Early life and education
Skala was born Lilia Sofer in Vienna. Her mother, Katharina Skala, was Catholic, and her father, Julius Sofer, was Jewish and worked as a manufacturer's representative for the Waldes Koh-i-noor Company. She was one of the first women to graduate in architecture and engineering from the University of Dresden, before practicing architecture professionally in Vienna. In the late 1930s, she was forced to flee her Nazi-occupied homeland with her husband, Louis Erich Skala, and their two young sons. Skala and her husband managed to escape from Austria and eventually settled in the United States.
Career
According to Skala's son, Peter Skala's short memoir, he believes Skala developed interests in theatre when she was 14 or 15 years old. However, Skala's parents were conservative and preferred Skala to pursue a career that's more "respectable". At that time, women were not allow to study at The University of Vienna, so Skala's parents has to send her to the TU Dresden in Germany. Although there is no sufficient information about why Skala choose Architecture as her specific area of study, we do know that she excelled in a field that is traditionally dominated by male and graduated with a Summa cum Laude. Skala returned to Vienna and continued to practice architecture after the completion of her undergraduate degree. Skala has never stoped looking for beauty, whether it is architecture, or performance arts.

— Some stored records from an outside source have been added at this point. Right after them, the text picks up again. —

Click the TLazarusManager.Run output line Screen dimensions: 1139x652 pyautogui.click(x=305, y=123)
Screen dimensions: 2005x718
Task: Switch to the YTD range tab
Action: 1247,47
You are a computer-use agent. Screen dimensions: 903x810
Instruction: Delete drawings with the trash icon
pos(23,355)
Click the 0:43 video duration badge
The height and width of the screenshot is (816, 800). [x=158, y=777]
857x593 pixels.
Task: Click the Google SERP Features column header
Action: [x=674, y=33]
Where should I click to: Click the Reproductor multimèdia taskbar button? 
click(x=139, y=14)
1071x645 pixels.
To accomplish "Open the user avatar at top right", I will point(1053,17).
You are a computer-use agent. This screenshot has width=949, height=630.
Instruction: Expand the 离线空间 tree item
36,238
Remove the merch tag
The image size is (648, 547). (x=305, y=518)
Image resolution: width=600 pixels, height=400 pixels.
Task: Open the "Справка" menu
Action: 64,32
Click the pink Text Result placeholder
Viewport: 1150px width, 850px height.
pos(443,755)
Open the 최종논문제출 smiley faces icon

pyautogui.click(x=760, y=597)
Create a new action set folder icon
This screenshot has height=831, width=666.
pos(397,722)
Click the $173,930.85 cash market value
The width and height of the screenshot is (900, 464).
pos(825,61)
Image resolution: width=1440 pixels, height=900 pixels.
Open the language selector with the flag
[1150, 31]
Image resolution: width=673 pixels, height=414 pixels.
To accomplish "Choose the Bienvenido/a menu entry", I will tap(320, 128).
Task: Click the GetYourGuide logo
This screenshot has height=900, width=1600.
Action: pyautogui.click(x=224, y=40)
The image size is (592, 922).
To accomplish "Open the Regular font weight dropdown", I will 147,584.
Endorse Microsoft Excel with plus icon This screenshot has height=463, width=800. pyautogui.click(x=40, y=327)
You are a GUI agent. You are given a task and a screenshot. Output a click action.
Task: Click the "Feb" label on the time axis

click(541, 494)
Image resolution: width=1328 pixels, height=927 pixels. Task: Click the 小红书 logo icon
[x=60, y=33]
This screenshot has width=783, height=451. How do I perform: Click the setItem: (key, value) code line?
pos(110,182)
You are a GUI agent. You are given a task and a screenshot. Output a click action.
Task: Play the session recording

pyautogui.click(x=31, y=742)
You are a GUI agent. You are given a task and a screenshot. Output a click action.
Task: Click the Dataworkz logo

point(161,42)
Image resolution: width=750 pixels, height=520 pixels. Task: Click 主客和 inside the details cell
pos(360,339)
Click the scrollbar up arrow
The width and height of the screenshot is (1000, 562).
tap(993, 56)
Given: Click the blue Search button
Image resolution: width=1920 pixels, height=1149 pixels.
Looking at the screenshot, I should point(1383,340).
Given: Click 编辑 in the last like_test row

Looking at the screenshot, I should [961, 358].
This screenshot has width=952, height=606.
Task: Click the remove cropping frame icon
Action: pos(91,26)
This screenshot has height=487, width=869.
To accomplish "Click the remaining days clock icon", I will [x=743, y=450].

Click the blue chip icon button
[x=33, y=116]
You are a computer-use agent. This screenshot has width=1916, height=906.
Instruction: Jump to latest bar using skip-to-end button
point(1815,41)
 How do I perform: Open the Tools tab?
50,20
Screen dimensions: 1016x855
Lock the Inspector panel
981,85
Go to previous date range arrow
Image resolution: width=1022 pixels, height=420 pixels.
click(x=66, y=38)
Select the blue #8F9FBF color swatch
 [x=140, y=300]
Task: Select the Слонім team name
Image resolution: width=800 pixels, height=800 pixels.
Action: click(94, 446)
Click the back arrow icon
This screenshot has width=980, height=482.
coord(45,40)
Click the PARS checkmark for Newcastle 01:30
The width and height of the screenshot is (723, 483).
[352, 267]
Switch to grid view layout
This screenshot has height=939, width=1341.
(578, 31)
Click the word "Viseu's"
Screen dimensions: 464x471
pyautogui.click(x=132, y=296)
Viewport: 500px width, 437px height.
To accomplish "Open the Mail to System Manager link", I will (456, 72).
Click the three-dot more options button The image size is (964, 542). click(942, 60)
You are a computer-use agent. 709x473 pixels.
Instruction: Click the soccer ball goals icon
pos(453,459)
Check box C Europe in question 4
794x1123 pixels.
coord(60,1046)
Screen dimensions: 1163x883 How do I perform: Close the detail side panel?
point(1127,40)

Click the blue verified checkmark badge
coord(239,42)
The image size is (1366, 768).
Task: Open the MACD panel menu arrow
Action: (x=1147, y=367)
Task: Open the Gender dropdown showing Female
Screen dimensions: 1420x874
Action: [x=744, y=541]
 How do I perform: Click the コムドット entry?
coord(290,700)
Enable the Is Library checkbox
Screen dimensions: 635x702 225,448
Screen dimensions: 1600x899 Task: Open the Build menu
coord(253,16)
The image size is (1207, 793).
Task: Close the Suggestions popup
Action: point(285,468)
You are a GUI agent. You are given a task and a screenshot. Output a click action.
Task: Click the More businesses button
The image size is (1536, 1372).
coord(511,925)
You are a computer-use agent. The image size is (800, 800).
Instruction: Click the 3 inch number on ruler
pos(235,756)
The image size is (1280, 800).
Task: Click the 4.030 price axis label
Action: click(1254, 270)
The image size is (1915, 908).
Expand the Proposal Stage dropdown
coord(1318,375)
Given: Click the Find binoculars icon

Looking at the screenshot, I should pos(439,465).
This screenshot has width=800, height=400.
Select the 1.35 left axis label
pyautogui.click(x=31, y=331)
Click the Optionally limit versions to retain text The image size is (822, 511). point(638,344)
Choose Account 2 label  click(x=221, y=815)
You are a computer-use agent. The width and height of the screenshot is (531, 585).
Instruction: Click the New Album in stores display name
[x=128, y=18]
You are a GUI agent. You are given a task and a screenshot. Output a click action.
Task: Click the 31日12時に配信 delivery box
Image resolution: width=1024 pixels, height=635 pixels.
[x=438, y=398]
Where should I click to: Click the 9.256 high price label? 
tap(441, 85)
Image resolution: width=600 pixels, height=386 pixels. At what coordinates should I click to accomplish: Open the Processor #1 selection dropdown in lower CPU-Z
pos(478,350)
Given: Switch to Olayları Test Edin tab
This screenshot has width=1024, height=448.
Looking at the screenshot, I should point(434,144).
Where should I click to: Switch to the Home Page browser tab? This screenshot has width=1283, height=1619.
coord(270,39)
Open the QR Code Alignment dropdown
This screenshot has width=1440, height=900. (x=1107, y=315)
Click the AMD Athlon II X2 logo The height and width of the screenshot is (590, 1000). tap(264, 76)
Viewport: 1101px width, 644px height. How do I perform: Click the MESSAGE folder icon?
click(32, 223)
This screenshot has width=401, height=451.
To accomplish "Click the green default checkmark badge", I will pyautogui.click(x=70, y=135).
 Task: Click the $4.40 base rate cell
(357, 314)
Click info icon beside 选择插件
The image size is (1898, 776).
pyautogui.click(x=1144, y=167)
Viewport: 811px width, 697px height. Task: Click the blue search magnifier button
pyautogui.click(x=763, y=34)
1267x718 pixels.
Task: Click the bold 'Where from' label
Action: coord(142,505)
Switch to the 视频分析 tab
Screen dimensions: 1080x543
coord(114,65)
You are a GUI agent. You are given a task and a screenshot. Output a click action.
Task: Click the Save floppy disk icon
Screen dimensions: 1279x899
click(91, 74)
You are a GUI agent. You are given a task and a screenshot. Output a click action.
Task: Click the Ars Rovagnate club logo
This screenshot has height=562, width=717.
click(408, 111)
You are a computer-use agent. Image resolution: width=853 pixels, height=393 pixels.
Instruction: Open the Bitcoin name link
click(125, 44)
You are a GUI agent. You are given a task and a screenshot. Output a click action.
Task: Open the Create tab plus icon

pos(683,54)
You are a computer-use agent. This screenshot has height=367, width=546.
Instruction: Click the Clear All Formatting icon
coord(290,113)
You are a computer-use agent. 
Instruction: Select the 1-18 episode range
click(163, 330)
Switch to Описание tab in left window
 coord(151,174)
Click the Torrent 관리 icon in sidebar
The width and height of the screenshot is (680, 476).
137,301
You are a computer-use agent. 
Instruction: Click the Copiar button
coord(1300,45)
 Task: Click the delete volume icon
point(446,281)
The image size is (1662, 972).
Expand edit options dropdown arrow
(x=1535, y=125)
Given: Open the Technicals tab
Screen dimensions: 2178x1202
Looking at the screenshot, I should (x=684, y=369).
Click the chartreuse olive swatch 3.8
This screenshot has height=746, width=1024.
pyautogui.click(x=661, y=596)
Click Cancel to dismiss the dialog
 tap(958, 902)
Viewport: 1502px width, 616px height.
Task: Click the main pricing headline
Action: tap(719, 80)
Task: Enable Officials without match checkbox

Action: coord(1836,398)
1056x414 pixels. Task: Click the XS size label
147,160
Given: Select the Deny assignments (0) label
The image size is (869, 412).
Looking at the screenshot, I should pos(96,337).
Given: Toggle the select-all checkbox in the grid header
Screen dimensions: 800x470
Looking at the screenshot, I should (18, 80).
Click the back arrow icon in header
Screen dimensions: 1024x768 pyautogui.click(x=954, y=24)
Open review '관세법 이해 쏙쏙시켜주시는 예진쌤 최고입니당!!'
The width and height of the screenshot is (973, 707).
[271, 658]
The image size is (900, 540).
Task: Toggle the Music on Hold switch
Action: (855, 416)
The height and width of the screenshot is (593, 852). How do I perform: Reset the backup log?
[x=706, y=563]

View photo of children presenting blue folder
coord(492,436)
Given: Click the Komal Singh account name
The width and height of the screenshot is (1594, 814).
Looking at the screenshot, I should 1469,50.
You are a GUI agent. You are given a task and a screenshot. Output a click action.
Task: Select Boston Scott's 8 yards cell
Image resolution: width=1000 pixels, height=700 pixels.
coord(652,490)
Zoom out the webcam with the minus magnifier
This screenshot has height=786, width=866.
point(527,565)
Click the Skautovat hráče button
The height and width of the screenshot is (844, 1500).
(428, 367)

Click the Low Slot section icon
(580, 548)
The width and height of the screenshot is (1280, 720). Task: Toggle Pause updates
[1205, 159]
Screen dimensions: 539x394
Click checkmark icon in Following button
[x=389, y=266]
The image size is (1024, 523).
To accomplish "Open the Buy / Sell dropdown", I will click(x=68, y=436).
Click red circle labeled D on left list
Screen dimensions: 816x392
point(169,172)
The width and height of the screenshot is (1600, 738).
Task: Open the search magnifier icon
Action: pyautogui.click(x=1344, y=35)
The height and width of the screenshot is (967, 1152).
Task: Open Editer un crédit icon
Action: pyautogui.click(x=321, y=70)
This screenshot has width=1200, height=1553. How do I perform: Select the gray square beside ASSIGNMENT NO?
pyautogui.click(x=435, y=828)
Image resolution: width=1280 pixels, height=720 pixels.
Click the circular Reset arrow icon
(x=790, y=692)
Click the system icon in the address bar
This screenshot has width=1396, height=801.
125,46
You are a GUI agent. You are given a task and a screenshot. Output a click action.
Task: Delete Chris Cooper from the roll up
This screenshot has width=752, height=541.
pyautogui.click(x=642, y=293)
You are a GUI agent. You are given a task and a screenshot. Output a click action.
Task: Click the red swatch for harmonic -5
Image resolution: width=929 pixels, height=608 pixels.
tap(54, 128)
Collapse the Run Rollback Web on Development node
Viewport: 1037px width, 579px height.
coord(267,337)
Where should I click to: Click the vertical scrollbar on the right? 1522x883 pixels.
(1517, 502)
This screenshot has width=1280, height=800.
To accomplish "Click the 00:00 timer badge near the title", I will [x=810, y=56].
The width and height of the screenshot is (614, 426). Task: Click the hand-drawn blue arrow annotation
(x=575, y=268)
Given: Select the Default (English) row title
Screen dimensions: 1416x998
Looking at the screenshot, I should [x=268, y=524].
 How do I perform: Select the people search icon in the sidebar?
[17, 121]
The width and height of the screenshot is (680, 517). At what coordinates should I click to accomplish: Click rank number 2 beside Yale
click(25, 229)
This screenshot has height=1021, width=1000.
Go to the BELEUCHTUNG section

About a year after the birth of her son, Peter Skala, she started acting lessons and rediscover her long-lost passion in theater. As her creative talents unfold, Skala started to appear on countless television shows and serials from 1952 to 1985, and as Grand Duchess Sophie kept company on Broadway with Ethel Merman in Call Me Madam not too many years after toiling in a Queens zipper factory as a non-English-speaking refugee from Austria. She played Lisa Douglas’s mother, the Countess, on Green Acres in the 1960s. She was nominated for a Best Supporting Actress for her most famous role as the Mother Superior in 1963's Lilies of the Field opposite Oscar-winning Sidney Poitier. Skala also appeared in Ship of Fools, Charly, Deadly Hero, Eleanor and Franklin, Roseland, HeartlandFlashdance, and House of Games.
Death and legacy
Skala died in 1994 in Bay Shore, New York, of natural causes at age 98. A collection of architectural drawings that she had made as an architecture student at the University of Dresden from 1915 to 1920 was donated to the International Archives of Women in Architecture by her sons, Peter, and Martin Skala. The collection is part of Skala's belongings when she fled the Nazis in 1939.